The records –
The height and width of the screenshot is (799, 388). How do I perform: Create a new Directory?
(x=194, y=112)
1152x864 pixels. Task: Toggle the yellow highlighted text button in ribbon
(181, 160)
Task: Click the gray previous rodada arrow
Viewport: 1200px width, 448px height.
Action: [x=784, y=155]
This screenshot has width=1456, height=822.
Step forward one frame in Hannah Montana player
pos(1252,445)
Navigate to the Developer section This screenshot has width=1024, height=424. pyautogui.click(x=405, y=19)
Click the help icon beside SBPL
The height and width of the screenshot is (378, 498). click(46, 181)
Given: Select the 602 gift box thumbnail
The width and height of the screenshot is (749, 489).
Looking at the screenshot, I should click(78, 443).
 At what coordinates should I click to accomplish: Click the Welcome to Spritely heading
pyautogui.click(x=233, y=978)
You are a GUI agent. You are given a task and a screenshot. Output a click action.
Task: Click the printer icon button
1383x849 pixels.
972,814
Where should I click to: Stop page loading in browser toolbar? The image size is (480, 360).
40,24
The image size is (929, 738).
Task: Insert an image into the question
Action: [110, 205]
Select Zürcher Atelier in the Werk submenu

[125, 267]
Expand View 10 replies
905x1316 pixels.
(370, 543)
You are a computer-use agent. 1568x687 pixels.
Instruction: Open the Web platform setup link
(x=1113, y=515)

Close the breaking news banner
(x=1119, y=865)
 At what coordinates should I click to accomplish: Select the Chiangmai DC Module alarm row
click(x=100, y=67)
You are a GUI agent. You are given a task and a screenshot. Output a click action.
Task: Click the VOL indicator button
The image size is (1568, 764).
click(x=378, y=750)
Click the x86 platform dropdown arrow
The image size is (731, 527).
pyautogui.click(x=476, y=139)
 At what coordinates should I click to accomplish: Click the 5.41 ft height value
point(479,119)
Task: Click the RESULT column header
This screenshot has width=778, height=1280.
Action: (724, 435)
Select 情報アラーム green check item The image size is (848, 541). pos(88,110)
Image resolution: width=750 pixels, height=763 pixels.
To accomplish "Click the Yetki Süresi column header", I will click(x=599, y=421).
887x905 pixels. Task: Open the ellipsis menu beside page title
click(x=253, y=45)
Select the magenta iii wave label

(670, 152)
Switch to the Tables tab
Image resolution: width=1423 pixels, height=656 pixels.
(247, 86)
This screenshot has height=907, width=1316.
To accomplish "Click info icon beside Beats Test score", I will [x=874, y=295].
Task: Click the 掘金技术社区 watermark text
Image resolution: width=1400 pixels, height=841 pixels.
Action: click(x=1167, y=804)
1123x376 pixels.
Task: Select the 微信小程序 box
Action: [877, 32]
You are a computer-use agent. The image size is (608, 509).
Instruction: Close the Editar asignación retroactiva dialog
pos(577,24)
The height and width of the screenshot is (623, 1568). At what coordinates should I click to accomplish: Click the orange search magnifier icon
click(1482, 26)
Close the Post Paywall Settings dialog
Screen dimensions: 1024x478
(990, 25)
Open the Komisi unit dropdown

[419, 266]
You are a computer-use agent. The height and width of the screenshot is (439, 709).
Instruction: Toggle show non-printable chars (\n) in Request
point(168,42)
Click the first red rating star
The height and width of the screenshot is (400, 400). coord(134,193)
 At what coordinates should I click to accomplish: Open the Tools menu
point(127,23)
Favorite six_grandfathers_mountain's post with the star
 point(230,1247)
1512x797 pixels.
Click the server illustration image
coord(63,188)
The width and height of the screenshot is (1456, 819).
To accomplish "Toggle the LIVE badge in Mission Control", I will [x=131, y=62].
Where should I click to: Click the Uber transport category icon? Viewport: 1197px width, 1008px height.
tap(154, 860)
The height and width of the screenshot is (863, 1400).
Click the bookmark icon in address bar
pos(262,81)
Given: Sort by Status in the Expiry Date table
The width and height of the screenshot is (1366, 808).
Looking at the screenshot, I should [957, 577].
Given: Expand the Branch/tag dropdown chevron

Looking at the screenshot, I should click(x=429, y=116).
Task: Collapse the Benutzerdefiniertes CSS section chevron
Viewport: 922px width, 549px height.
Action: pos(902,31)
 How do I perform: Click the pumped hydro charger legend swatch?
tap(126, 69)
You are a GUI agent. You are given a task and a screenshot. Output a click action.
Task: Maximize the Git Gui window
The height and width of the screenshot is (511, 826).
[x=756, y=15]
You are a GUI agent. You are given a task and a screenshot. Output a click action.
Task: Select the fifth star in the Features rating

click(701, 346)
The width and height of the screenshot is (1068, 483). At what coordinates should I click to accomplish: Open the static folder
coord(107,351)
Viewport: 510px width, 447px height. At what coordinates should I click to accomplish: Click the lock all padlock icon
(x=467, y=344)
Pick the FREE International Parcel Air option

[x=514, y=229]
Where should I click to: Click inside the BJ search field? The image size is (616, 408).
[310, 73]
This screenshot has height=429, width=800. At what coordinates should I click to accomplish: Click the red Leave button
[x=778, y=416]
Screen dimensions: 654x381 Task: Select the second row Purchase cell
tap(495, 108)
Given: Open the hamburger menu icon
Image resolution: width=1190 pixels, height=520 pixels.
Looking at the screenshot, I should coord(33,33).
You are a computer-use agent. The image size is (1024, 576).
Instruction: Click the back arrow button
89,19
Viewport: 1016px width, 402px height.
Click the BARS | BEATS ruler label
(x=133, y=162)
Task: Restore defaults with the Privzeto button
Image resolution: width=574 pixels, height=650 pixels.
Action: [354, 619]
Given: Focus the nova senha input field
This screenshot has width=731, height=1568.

Your objective –
Search the data above for the word "header" and show every line that has it.

Answer space –
Task: Click the RESULT column header
To accomplish "Click the Yetki Süresi column header", I will click(x=599, y=421).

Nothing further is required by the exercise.